Manche Betrachter werden für den Dieselgipfel nur Hohn und Spott übrig haben. Doch vor vorschnellen Reflexen ist zu warnen, es gibt jetzt immerhin einen Plan, kommentiert Roland Pichler.

Berlin - Das soll es schon gewesen sein? Über Wochen hinweg diskutiert die Republik bis zum Rande der Erschöpfung über den Schadstoffausstoß des Diesels und drohende Fahrverbote. Und dann soll ein einfaches Software-Update die Lösung bringen? Manche Betrachter werden für den Dieselgipfel nur Hohn und Spott übrig haben. Doch vor vorschnellen Reflexen ist zu warnen.

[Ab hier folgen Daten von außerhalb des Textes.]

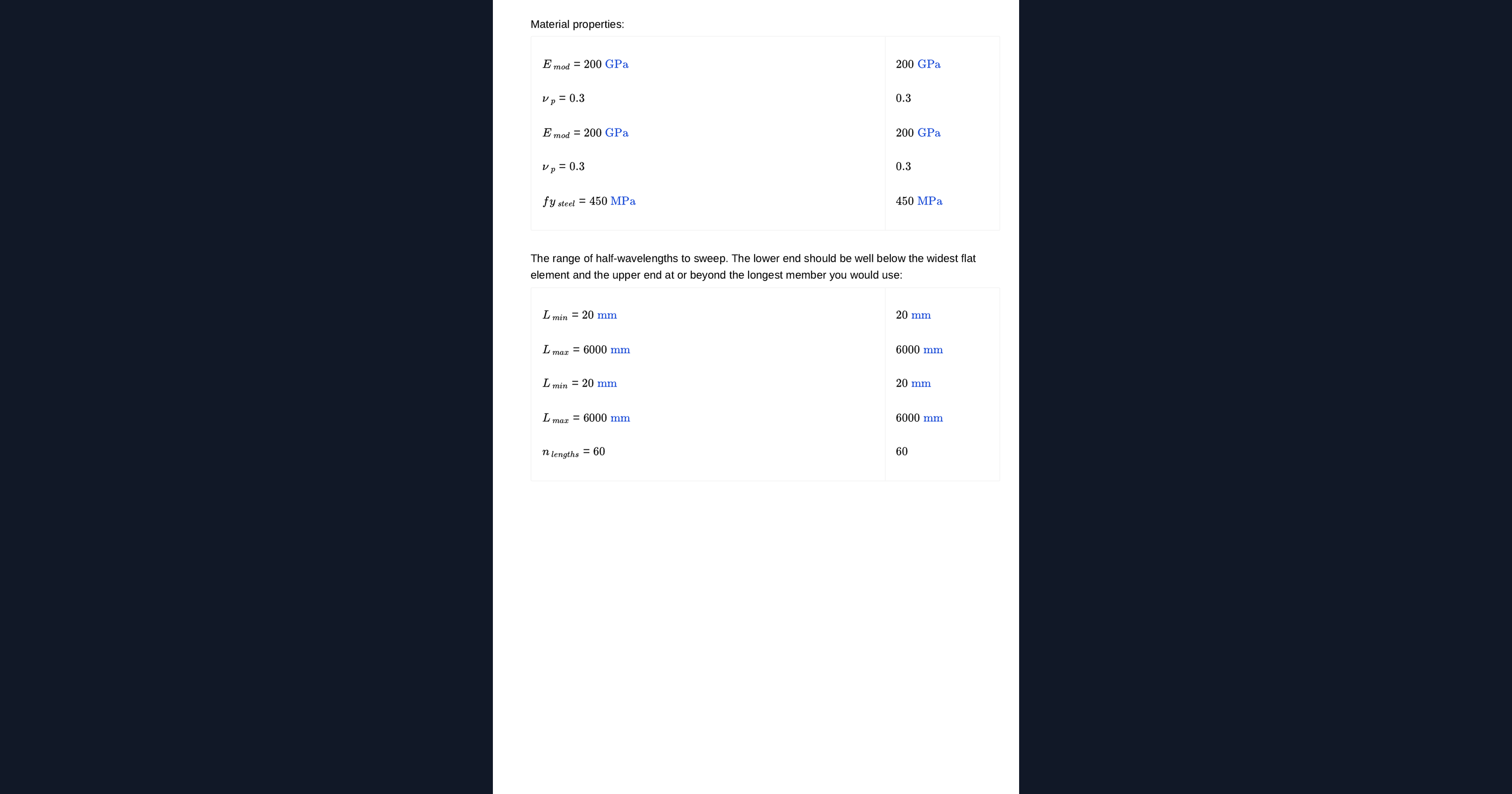This screenshot has height=794, width=1512.
Task: Click the second ν p = 0.3 equation
Action: coord(564,167)
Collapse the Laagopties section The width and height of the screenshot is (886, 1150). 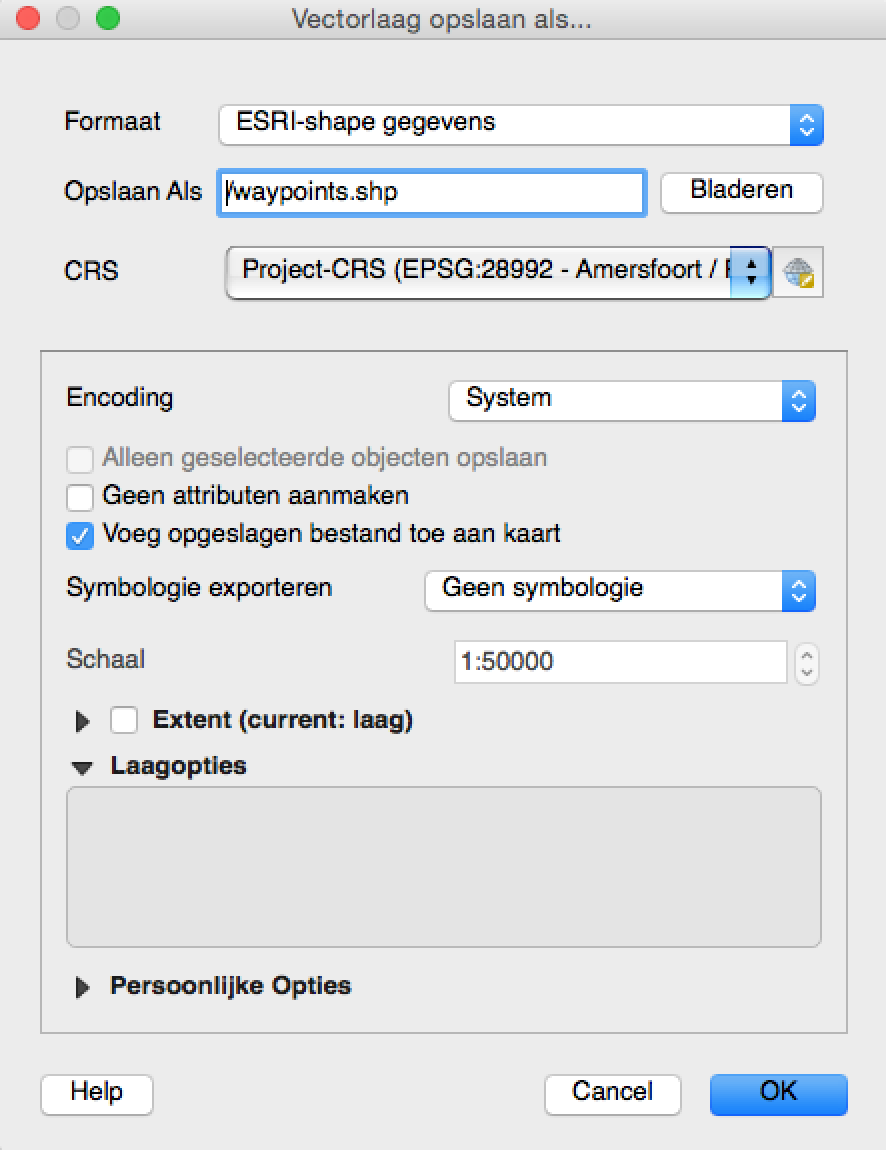[82, 767]
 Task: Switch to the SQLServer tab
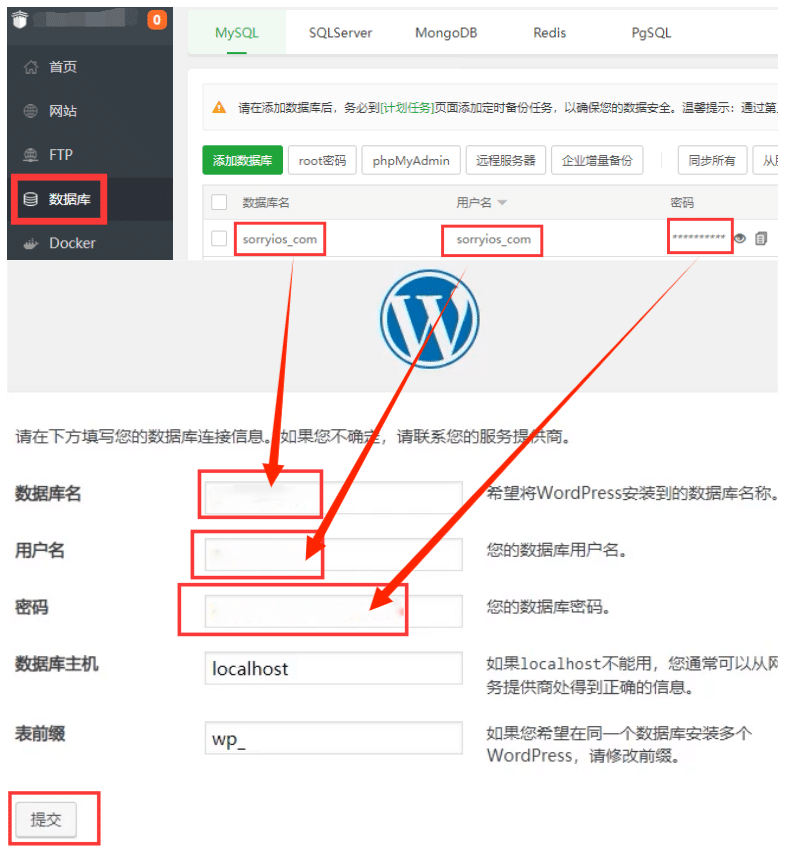point(340,33)
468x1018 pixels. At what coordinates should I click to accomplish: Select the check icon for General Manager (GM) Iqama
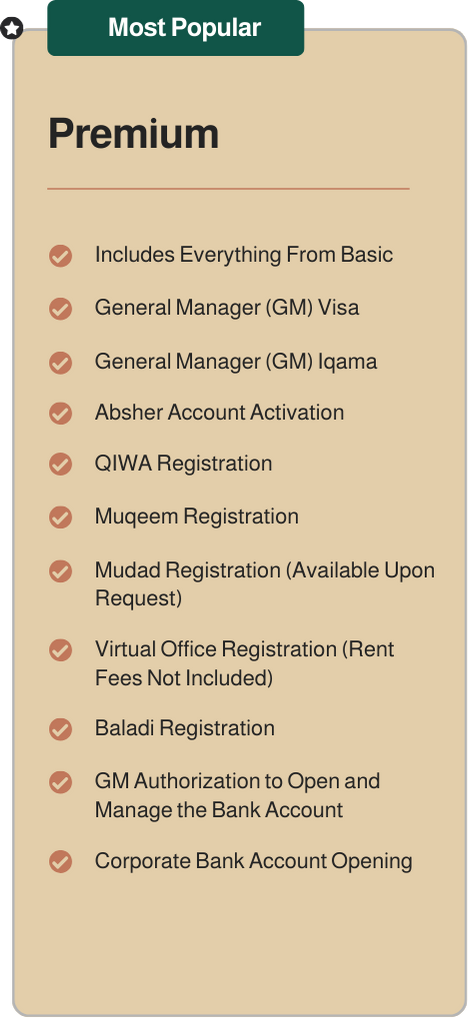pyautogui.click(x=60, y=362)
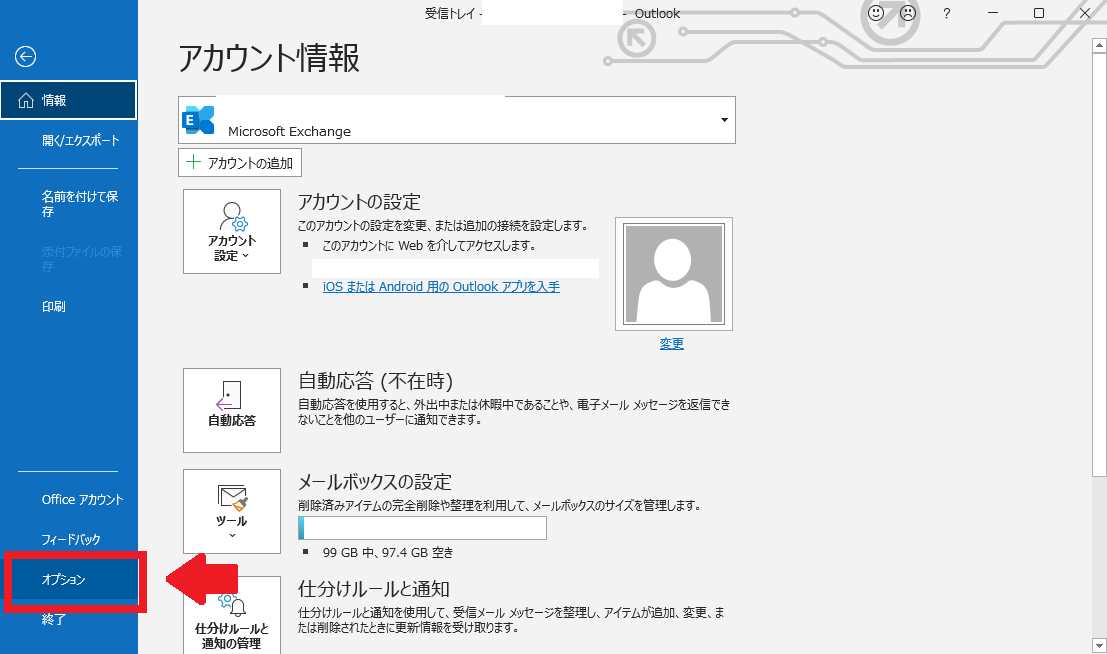Viewport: 1107px width, 654px height.
Task: Open オプション in the sidebar
Action: coord(64,580)
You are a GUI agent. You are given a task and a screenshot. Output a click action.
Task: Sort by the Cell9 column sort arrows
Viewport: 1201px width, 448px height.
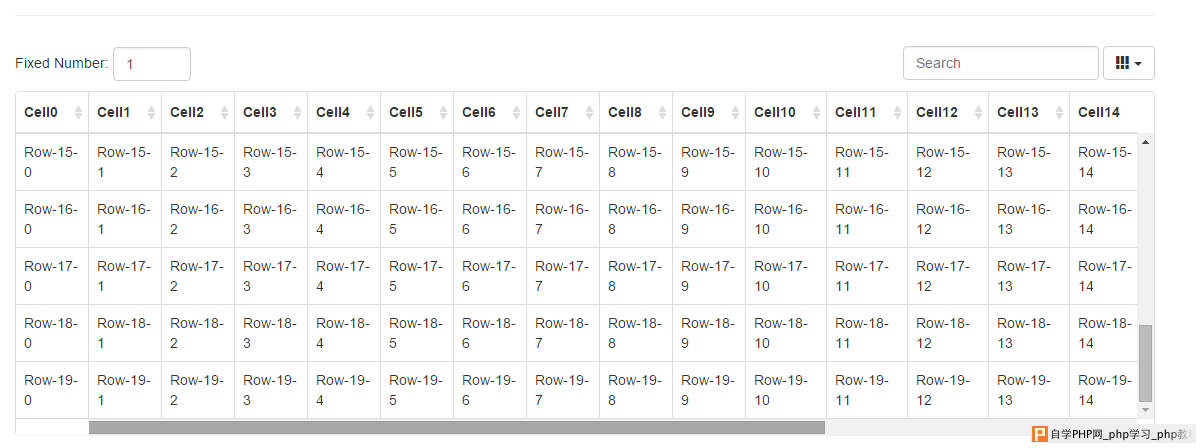736,113
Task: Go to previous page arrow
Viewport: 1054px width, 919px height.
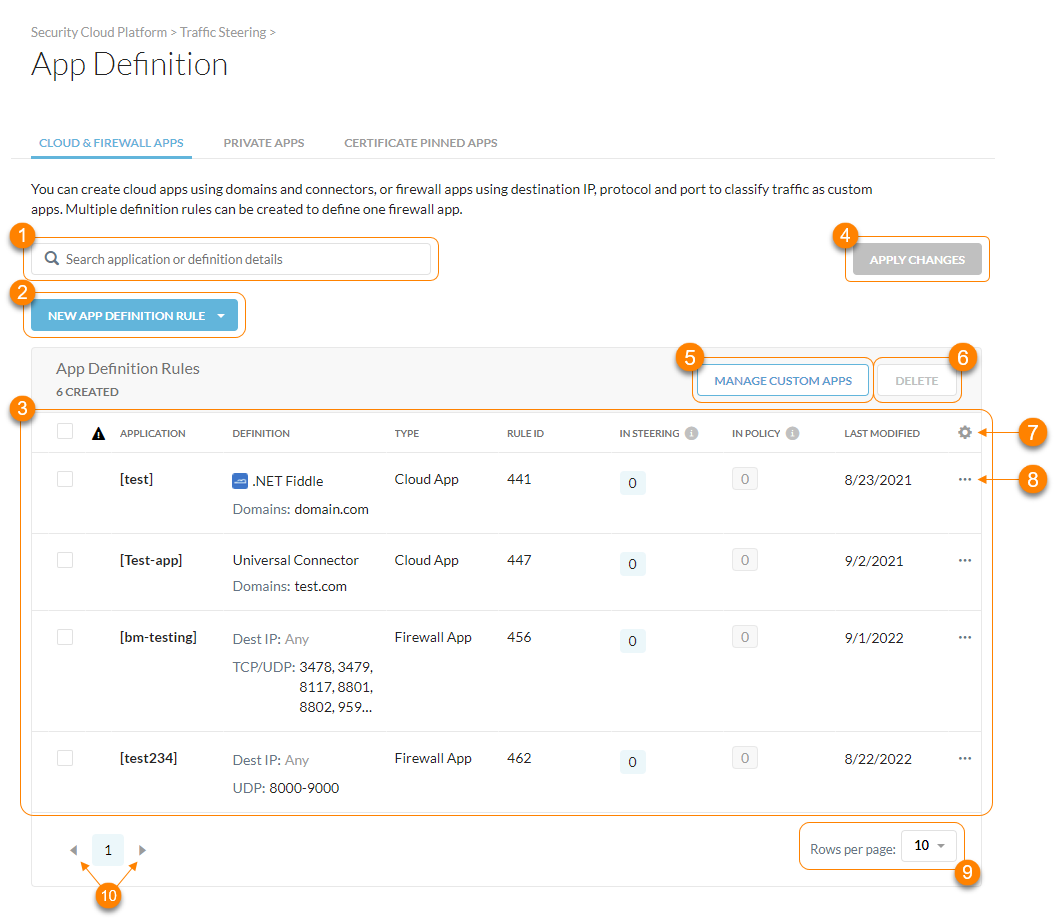Action: pyautogui.click(x=74, y=850)
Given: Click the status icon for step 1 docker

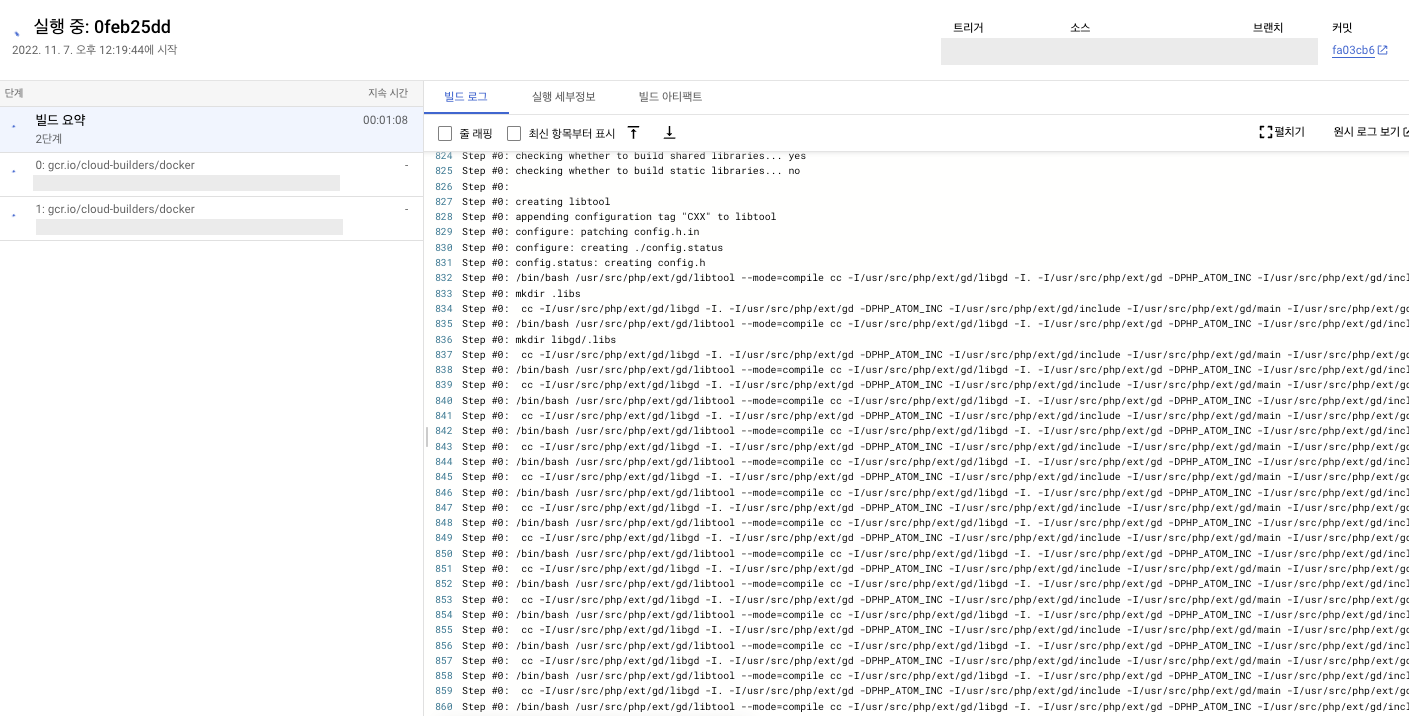Looking at the screenshot, I should (14, 216).
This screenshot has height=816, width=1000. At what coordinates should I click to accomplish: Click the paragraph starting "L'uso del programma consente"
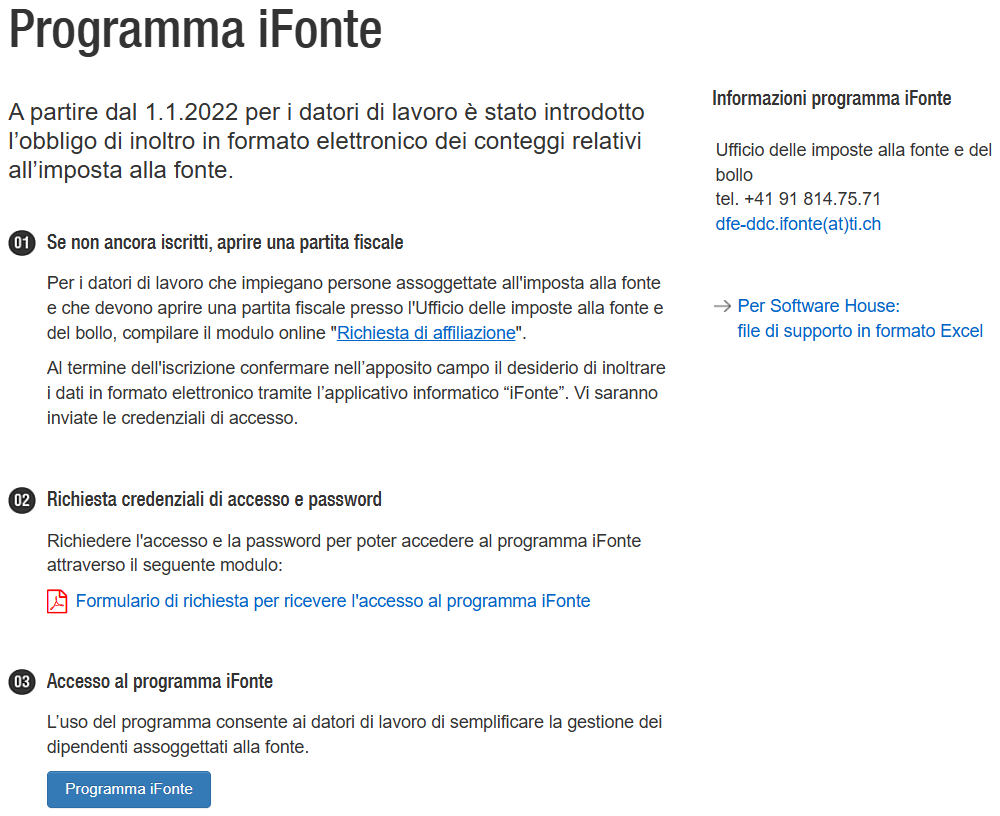click(354, 734)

Bei näherer Betrachtung ist das Ergebnis immerhin ein Anfang. Wenn insgesamt fünf Millionen Dieselautos neu programmiert werden, verringert das den Schadstoffausstoß. Mit diesem Versprechen steht die Autoindustrie im Wort. Nachdem die Industrie beim Lügen und Betrügen erwischt worden ist, ist das Misstrauen zwar groß, doch die Autobosse wissen, dass die Glaubwürdigkeit der Branche auf dem Spiel steht. Die Softwarelösungen können mehr bewirken als Fahrverbote an einzelnen Tagen. Mindestens genauso wichtig ist das gemeinsame Signal von Politik und Industrie, dass sie die Probleme in den Griff bekommen. Diese Botschaft ist angesichts des verfrühten Abgesangs auf den Diesel dringend notwendig.

 

Kein Zweifel: Dass das Image der Autoindustrie derart angekratzt ist, haben sich die Konzerne selbst zuzuschreiben. Der Umgang der Hersteller mit dem Diesel ist ein einziges Fiasko. Dass zwei Jahre nach der Aufdeckung der Abgasmanipulationen bei Volkswagen bei Porsche-Cayenne-Modellen Betrugssoftware entdeckt wird, ist ein neuer Tiefpunkt. Die Verunsicherung hat dazu geführt, dass in der Öffentlichkeit alles in einen Topf geworfen wird. So entsteht der Eindruck, alle Autobauer hätten illegale Abschalteinrichtungen installiert und nach Belieben getrickst. Das ist falsch. Auf der Anklagebank sitzt bislang allein der Volkswagen-Konzern. Die meisten Dieselautos, die auf deutschen Straßen rollen, sind ordnungsgemäß zugelassen und müssen nicht zurückgerufen werden. Deshalb ist das Angebot der Industrie, Millionen von Fahrzeugen mit Software nachzurüsten, ein konstruktiver Beitrag.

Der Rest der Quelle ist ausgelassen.